__지시 사항__. 아래 줄 가운데 "Task: Click the FADE button on the remote" 문구가 있는 줄부터 "Action: click(x=257, y=552)" 문구가 있는 줄까지만 수정해서 다시 쓰세요. "remote" 표현을 모두 "controller" 표현으로 바꾸고 나머지는 그대로 두세요.

저장된 항목:

* * * *

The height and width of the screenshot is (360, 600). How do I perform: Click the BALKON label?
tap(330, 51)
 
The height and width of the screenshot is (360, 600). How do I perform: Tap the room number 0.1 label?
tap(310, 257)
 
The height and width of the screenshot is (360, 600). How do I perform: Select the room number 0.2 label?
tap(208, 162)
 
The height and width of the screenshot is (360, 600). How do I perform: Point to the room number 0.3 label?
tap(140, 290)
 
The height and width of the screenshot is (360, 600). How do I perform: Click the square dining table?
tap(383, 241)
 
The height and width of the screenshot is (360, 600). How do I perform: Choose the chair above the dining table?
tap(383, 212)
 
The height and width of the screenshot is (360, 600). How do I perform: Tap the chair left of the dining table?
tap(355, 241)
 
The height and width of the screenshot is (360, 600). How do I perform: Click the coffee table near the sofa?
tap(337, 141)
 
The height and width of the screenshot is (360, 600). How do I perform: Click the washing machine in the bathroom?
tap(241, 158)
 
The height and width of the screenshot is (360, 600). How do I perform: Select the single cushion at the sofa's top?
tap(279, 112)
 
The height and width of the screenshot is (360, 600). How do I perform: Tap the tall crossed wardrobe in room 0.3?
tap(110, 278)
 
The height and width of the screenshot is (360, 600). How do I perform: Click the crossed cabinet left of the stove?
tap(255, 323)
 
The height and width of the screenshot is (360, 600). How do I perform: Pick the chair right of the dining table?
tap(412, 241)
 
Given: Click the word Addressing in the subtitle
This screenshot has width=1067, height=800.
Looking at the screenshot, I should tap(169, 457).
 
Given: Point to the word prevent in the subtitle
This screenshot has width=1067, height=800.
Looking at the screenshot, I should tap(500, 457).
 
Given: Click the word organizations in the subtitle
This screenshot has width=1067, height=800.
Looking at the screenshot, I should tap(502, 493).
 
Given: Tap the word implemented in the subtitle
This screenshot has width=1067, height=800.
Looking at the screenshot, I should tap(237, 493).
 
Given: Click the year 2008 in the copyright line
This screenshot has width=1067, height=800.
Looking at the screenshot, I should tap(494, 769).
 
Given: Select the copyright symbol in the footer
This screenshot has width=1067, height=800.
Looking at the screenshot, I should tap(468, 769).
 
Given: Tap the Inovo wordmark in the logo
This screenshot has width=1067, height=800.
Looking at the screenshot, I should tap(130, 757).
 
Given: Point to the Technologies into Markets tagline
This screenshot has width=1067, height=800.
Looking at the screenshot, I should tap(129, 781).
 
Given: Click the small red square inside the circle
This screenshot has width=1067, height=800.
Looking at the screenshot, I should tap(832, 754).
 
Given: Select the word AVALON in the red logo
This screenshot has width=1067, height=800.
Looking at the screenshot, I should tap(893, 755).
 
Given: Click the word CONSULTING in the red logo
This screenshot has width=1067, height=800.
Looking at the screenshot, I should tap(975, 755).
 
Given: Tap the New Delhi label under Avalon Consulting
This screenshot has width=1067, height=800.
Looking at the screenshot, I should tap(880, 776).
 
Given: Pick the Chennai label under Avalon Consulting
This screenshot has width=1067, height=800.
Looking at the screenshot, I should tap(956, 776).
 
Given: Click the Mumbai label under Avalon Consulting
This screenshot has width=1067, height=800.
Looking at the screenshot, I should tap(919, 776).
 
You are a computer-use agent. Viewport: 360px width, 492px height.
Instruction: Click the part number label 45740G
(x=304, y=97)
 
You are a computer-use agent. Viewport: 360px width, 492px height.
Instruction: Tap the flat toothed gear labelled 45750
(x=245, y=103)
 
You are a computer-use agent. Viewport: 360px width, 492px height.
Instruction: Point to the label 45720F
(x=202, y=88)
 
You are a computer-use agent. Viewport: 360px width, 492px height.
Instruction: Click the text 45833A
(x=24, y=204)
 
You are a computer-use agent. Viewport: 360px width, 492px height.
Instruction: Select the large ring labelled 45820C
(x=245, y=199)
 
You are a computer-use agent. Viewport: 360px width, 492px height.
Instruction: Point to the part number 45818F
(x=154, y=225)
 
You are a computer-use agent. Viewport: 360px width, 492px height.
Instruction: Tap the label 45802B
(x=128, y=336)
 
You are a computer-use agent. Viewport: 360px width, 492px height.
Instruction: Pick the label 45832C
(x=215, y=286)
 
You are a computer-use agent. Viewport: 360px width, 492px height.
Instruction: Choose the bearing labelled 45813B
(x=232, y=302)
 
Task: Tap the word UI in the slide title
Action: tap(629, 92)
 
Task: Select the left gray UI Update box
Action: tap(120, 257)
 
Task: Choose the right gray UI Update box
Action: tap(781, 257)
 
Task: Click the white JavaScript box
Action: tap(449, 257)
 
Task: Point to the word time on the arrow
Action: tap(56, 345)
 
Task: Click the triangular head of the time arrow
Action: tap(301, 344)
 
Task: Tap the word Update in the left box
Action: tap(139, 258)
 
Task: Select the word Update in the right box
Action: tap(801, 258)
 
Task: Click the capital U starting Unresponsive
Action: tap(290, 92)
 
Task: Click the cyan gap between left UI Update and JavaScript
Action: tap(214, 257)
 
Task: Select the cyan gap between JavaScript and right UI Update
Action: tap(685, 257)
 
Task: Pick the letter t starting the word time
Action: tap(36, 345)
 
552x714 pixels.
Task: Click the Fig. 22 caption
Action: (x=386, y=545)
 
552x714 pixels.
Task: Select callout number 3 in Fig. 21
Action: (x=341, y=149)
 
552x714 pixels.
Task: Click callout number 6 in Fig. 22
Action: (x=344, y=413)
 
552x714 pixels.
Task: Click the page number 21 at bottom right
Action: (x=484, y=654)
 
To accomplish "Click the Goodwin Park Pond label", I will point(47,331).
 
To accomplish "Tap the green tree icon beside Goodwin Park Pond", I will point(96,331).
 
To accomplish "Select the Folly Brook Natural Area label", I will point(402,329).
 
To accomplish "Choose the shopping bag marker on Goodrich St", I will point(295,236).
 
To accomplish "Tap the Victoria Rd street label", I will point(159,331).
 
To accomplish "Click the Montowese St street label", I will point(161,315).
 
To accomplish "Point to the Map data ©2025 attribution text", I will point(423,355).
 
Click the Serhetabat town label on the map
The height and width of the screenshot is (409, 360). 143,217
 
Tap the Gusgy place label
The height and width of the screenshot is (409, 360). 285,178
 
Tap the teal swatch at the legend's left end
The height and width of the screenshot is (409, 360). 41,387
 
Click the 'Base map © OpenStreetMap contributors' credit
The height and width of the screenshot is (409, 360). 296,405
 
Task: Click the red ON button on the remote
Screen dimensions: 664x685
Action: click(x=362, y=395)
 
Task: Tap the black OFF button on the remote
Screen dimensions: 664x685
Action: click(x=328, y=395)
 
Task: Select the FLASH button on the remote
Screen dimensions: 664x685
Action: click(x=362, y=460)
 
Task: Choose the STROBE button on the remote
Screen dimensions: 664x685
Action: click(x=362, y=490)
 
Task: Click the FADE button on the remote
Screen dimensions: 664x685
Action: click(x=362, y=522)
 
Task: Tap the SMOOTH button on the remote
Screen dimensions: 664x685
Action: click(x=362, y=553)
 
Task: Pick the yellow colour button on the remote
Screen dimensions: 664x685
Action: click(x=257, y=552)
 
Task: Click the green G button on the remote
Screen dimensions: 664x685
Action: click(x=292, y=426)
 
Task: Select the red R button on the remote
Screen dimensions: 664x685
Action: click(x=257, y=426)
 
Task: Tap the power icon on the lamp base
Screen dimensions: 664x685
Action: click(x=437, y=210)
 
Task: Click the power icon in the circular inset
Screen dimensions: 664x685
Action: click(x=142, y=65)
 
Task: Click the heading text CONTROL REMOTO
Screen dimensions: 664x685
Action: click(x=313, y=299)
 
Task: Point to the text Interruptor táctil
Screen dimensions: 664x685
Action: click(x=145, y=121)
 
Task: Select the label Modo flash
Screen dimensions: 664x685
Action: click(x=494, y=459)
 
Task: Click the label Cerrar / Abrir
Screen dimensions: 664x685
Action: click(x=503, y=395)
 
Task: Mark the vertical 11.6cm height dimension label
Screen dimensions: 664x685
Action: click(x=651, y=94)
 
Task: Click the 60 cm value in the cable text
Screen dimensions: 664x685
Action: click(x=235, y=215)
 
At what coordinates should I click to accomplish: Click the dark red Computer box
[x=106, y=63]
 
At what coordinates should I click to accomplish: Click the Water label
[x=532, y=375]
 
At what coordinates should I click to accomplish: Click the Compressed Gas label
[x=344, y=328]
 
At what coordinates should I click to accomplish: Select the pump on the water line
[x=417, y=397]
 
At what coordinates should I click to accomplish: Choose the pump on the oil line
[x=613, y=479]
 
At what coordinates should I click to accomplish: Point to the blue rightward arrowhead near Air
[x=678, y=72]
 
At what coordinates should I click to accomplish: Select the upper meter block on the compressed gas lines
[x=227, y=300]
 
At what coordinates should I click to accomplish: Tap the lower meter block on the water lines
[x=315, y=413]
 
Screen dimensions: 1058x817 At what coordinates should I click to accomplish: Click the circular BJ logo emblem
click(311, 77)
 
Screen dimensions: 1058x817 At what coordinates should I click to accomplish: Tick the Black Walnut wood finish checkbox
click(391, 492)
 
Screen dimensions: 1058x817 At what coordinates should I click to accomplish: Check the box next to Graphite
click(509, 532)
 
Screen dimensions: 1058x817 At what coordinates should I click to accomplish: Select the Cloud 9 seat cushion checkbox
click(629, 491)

* * * *

__작성한 풀이__.
Task: Click the FADE button on the controller
Screen dimensions: 664x685
Action: click(x=362, y=522)
 
Task: Tap the SMOOTH button on the controller
Screen dimensions: 664x685
Action: click(x=362, y=553)
 
Task: Pick the yellow colour button on the controller
Screen dimensions: 664x685
Action: click(x=257, y=552)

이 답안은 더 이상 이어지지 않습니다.